Taxes and Climate Policy Do the Heavy Lifting

The raw cost of the fuel itself is only a fraction of what Norwegians hand over at the station. Layered on top are a road-use duty, a CO2 tax, and 25% value-added tax (MVA) applied to the whole sum — including the other taxes. Together these levies often account for more than half the retail price. Norway deliberately keeps fuel costly to nudge drivers toward its world-leading electric-vehicle fleet; on many months more than 80–90% of new car sales are fully electric, a direct consequence of cheap-EV incentives paired with expensive petrol.

This is the same high-tax model seen across Northern and Western Europe. Compare Norway's pump prices with neighbors and trading partners such as Ireland, France, Italy, and Portugal — all sit well above the world average for the same reason: heavy excise duties and VAT rather than a shortage of crude.

The Krone Connection

Because global oil is priced in US dollars, the Norwegian krone's exchange rate matters a great deal for how prices look abroad — and how import-linked costs feed through domestically. A weaker krone makes dollar-denominated crude more expensive in kroner, while a stronger krone softens it. In recent years the krone has traded on the softer side, which has helped keep the kr 20.93 local price elevated even when international oil markets have been calm.

A Decade of Prices: From Lows to a 2022 Spike

Looking at the data from July 2016 through June 2026, the long-run average gasoline price in Norway has been about $1.894 per liter. The cheapest reading on record came on August 1, 2016, at just $1.442 per liter — a period of low global oil prices and a relatively favorable exchange rate. The peak arrived on June 6, 2022, at $2.714 per liter, during the energy-supply shock that followed Russia's invasion of Ukraine and sent crude soaring worldwide.
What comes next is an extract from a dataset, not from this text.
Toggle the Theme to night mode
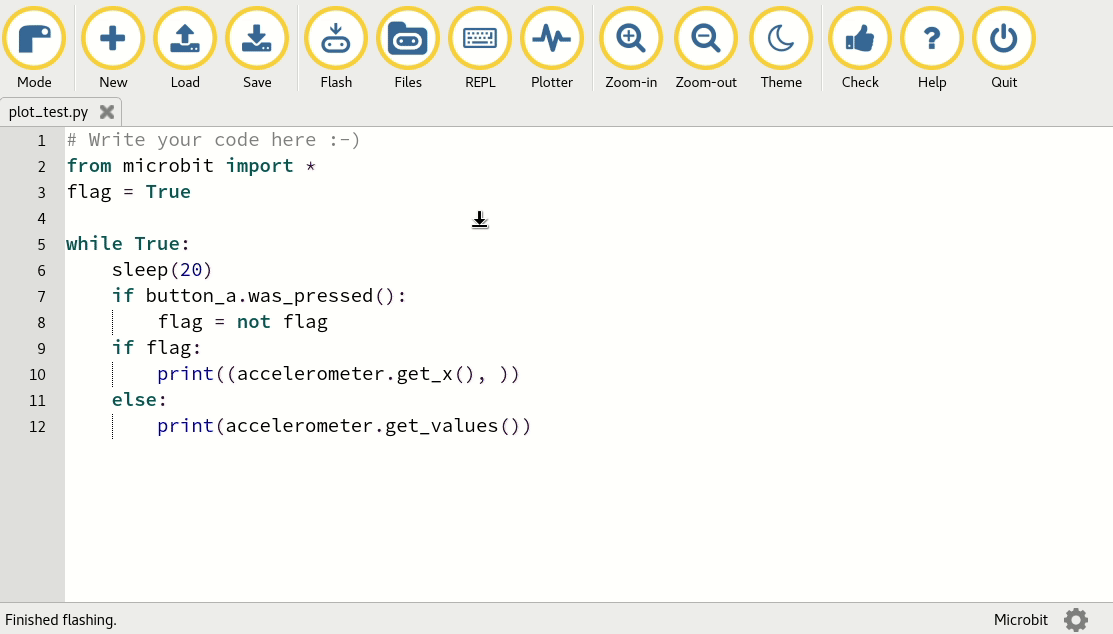 (781, 40)
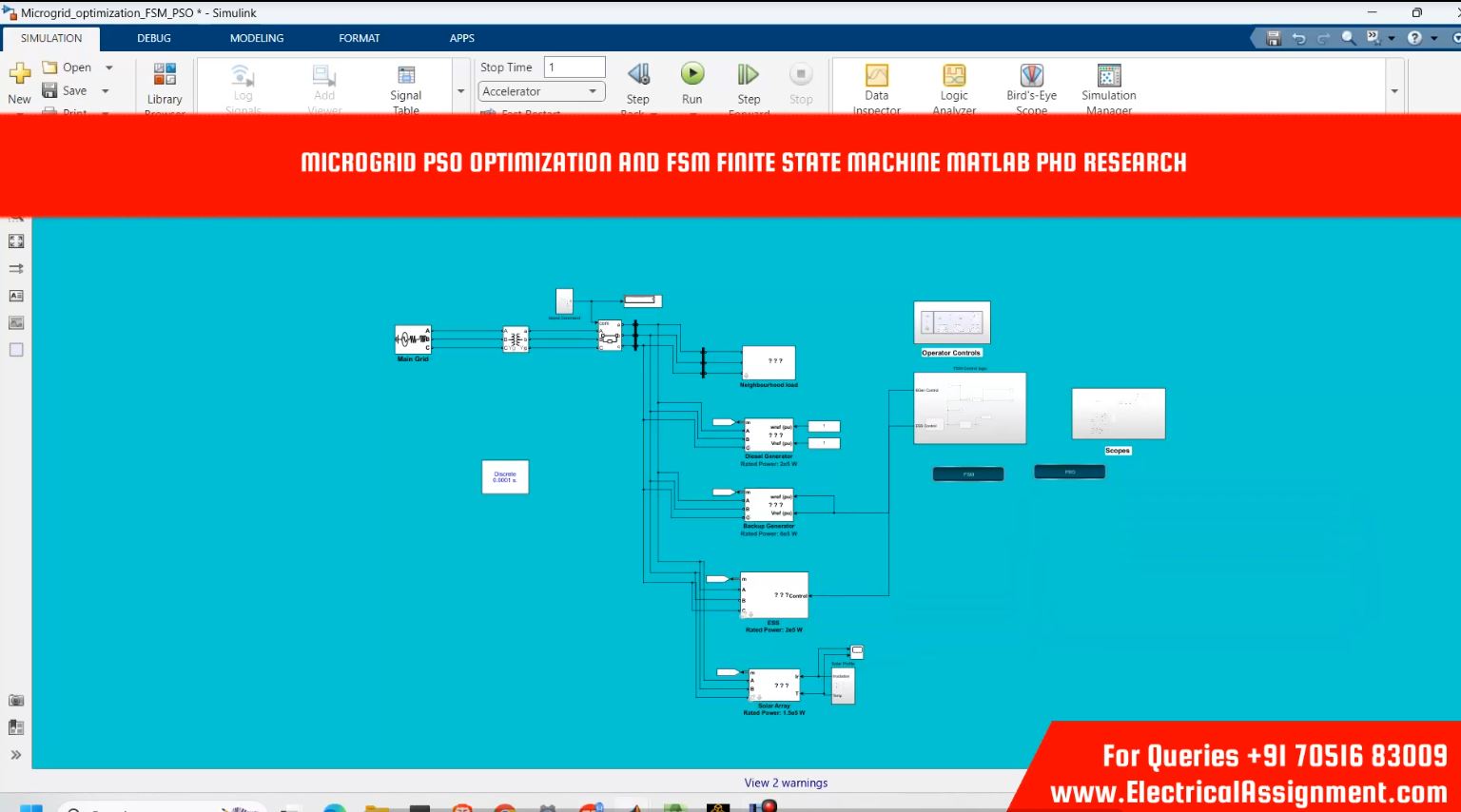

Today's $2.109 sits above that ten-year average but comfortably below the 2022 high, suggesting prices have eased from the crisis peak while remaining structurally elevated by Norway's tax framework. Unlike countries where prices swing sharply with crude, Norway's tax-heavy structure tends to compress volatility: even when oil falls, the fixed-per-liter duties keep a high floor under the pump price.

What It Means for Drivers

For the typical motorist, the practical takeaway is that fuel will likely stay expensive regardless of oil-market dips, because the tax component is built in by design. That structural cost — combined with one of the planet's most generous EV ecosystems — is precisely why so many Norwegians have abandoned petrol entirely. For a broader picture of how Norway stacks up globally, see our overview of world fuel prices.

Norway fuel prices trends — illustration

FAQ

Why is fuel so expensive in Norway if it exports oil?

Norway is a major oil exporter, but its high pump prices come from deliberate policy, not scarcity. Road-use duty, a CO2 tax, and 25% VAT together make up more than half the retail price. The government keeps petrol costly to encourage electric-vehicle adoption, where Norway leads the world.

How much does gas cost in Norway right now?

Gasoline costs about $2.109 per liter (around kr 20.93 locally, or roughly $7.98 per US gallon). Diesel is cheaper at about $1.842 per liter. That puts Norway well above the world average of $1.484 per liter.

What were the highest and lowest fuel prices in Norway?

Between 2016 and 2026, the lowest recorded gasoline price was $1.442 per liter on August 1, 2016, and the highest was $2.714 per liter on June 6, 2022, during the global energy-supply shock. The ten-year average is roughly $1.894 per liter.